- [Instructions for the task]:
Each line in the entries below that holds the word "agent" belongs in the answer.

- [Source records]:
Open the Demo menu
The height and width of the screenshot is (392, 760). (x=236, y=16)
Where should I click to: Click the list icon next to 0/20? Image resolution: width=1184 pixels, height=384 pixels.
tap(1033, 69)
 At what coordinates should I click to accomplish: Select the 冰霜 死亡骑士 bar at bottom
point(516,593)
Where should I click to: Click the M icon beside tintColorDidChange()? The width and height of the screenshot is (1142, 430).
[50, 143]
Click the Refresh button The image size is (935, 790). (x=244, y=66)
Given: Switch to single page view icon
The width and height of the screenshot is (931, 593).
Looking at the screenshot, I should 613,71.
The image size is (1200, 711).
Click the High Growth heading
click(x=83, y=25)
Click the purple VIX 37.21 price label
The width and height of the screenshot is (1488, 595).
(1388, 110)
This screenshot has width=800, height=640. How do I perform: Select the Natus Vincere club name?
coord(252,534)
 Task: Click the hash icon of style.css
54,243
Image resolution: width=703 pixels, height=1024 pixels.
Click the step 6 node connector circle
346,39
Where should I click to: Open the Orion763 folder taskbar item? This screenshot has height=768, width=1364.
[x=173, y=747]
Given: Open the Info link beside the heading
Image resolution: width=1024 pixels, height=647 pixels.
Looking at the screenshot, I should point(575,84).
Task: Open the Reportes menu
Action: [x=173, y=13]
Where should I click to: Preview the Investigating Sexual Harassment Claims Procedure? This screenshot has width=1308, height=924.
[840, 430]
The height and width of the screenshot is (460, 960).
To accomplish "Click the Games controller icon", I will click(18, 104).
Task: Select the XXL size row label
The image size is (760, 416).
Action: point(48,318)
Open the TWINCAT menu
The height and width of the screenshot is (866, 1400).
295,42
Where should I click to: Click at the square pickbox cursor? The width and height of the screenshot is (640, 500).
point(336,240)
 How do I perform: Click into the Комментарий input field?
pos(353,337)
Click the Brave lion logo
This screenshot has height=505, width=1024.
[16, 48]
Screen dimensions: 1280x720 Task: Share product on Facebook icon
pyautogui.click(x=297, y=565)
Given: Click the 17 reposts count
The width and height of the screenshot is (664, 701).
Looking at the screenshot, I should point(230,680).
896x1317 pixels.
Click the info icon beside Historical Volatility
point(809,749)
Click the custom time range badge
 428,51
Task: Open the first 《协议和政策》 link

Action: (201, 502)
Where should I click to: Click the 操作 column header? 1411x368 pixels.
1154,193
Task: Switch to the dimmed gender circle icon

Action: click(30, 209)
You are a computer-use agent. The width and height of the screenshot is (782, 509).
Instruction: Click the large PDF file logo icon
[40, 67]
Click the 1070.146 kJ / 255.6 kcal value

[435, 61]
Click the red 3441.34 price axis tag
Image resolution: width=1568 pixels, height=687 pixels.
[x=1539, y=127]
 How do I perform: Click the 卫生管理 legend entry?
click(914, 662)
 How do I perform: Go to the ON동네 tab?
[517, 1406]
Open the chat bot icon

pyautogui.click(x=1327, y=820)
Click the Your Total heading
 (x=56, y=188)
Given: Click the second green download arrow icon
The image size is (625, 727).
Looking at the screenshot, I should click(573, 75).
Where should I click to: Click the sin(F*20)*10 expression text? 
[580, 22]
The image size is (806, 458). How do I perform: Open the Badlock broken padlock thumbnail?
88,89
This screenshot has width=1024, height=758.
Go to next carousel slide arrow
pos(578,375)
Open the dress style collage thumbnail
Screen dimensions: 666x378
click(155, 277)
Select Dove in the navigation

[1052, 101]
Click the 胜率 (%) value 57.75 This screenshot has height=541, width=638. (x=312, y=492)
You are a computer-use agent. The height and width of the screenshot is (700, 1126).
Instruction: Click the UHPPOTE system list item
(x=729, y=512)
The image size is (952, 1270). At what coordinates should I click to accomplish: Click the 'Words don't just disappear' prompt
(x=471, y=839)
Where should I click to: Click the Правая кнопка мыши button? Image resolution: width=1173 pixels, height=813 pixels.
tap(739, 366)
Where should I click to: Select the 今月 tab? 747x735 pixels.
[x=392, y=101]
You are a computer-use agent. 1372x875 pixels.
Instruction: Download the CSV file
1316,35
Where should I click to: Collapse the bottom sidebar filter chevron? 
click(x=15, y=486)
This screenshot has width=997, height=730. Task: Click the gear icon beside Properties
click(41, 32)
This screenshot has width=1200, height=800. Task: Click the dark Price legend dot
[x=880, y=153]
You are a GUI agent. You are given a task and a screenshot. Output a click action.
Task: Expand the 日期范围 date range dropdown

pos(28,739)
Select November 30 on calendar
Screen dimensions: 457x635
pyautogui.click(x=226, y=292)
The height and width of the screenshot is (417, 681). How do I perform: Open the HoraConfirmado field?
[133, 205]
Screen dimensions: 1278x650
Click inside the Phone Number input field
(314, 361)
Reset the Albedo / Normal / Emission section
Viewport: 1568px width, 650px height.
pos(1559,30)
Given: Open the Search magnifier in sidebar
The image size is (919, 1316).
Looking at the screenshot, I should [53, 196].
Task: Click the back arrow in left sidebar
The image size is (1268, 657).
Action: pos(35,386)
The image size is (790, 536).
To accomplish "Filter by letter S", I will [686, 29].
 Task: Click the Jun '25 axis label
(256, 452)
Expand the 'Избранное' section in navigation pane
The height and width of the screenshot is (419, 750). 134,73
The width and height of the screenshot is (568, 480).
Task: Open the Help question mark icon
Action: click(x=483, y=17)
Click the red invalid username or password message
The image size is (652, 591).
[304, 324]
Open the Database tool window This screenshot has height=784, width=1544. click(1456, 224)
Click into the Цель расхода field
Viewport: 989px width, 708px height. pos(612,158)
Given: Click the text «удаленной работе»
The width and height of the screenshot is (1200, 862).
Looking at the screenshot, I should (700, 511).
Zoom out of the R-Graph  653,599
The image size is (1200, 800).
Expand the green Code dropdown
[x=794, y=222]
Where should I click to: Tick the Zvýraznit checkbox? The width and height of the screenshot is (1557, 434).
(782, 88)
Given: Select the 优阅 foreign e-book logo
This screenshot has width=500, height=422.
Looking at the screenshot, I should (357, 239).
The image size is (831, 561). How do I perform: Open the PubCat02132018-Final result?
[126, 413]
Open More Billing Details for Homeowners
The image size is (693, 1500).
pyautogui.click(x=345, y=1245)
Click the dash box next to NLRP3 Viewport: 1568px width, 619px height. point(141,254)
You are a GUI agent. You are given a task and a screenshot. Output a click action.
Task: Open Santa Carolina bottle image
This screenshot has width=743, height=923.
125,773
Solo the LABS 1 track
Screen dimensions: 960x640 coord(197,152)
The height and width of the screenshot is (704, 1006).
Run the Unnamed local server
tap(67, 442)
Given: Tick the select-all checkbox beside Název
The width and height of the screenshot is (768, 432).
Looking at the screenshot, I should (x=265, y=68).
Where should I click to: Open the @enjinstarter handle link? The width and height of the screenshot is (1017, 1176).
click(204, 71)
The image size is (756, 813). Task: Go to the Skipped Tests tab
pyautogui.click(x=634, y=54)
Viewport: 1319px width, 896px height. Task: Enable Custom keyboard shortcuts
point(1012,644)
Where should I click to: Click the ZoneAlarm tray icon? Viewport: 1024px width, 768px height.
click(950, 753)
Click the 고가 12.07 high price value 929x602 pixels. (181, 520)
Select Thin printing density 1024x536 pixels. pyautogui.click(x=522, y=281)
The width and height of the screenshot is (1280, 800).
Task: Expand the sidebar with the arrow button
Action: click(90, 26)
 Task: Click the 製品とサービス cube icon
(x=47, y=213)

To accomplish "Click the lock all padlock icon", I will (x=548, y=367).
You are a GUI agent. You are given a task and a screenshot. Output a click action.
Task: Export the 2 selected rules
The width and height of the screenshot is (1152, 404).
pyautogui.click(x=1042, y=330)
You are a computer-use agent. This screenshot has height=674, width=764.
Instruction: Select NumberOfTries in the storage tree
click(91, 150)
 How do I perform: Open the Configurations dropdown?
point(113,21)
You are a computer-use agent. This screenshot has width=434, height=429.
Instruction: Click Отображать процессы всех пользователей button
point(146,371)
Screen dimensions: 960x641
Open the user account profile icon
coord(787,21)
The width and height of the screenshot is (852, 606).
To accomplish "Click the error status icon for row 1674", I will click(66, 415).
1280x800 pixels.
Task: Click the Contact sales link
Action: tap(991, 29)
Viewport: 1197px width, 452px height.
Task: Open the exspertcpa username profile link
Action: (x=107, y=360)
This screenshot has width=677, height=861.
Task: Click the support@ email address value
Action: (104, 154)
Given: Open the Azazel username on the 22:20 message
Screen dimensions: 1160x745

- [Solution below]:
You are a computer-use agent. The width and height of the screenshot is (782, 509).
You are a computer-use agent. The height and width of the screenshot is (700, 1126).
You are a computer-use agent. 1372x875 pixels.
You are a GUI agent. You are given a task and a screenshot. Output a click action.
You are a GUI agent. You are given a task and a screenshot. Output a click action.
You are a GUI agent. You are given a task and a screenshot. Output a click action.
You are a computer-use agent. This screenshot has height=674, width=764.
You are a computer-use agent. This screenshot has width=434, height=429.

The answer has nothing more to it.